Wooden Block

Madame Boissevin

Previously in print. Now left unsupervised.

Anyone trying to sell a few extra barrels of beer has started a Mister or Drag competition. Half the community is walking around with a sash across the shoulder or a crown on an empty head.

I was discussing it recently with my false friend,the vacuity taking over our community. Not that my other half says much anymore after all these years, especially when I’m riding one of my hobbyhorses again, but she pulls faces. Enough for me to know the message lands. If she looks annoyed, I know I’m right. If she smiles, I know I’m not being taken seriously at all. You should know we come from an older generation. My vicious other had herself “reconstructed” sometime in the late seventies, and by now I genuinely have no idea what lives in her underwear. Before the operation there wasn’t much there for me to enjoy either, and those surgeries, back then only done in Morocco, weren’t exactly something to place your hopes in.

I still remember her coming back with a wooden block between her legs. That’s how it was done. Completely insecure.
“Do you still love me like this?” she asked, holding a stack of birth announcements her trans friends had sent her. The same people who showed up the next day with rusks and pink sugar sprinkles, because in their boundless imagination this counted as some sort of rebirth as a woman. I watched it all and thought: this really has to stop getting more ridiculous.

“Did I ever truly love you?” I said, a lump in my throat, because it did affect me, even if what had been there before had never been a reason for me to protest the surgery. I had more trouble with the hormone treatment, illegally cobbled together courses of contraceptives meant for actual women. I quickly learned not to use the phrase “actual women,” because back then we still had those solid BK pans with heavy cast-iron bottoms, and she threw them with the precision of a Russian discus athlete.

Still, the army taught me that even under the worst circumstances you keep morale high, so I had decided that, with or without the block, I would say something romantic to the false creature:
“You go lie on your stomach and read One Hundred Years of Solitude by Márquez. Daddy will manage here.”
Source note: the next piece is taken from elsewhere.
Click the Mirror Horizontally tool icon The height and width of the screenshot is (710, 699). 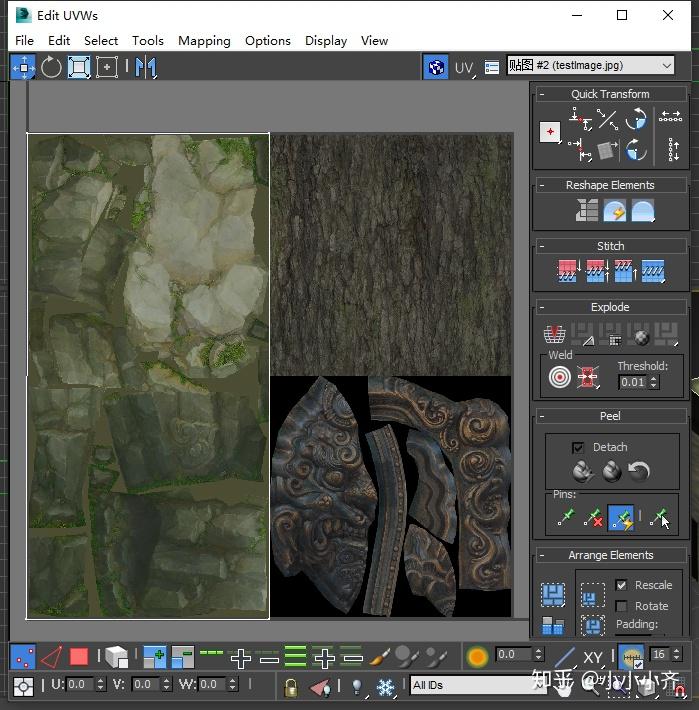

I had misjudged that, initially. A wooden oak block makes for considerably harder landings than something like a prostate. All suffering ends eventually. One day that block simply went into the fireplace, and I suspect the surgically constructed opening closed up again fairly quickly. Yes, sorry, I cannot bring myself to use that other word. What I was left with was a willing but demanding bottom wearing a ridiculous wig. I still cannot say out loud that I love her, but according to the neighbors we are the longest-standing couple on this canal, and for the attentive listener that should be enough.

Time heals everything. Her malice now expresses itself mostly through disapproving facial expressions, and my breasts are twice the size of hers by now. The modest mortgage from 1982 on the canal house, once gutted by squatters and put in both our names, has increased in value so much that the second mortgage alone will carry us to the grave in relative comfort. A crossdresser with a strong urge to penetrate and a vicious trans partner is apparently not such a bad combination in practice.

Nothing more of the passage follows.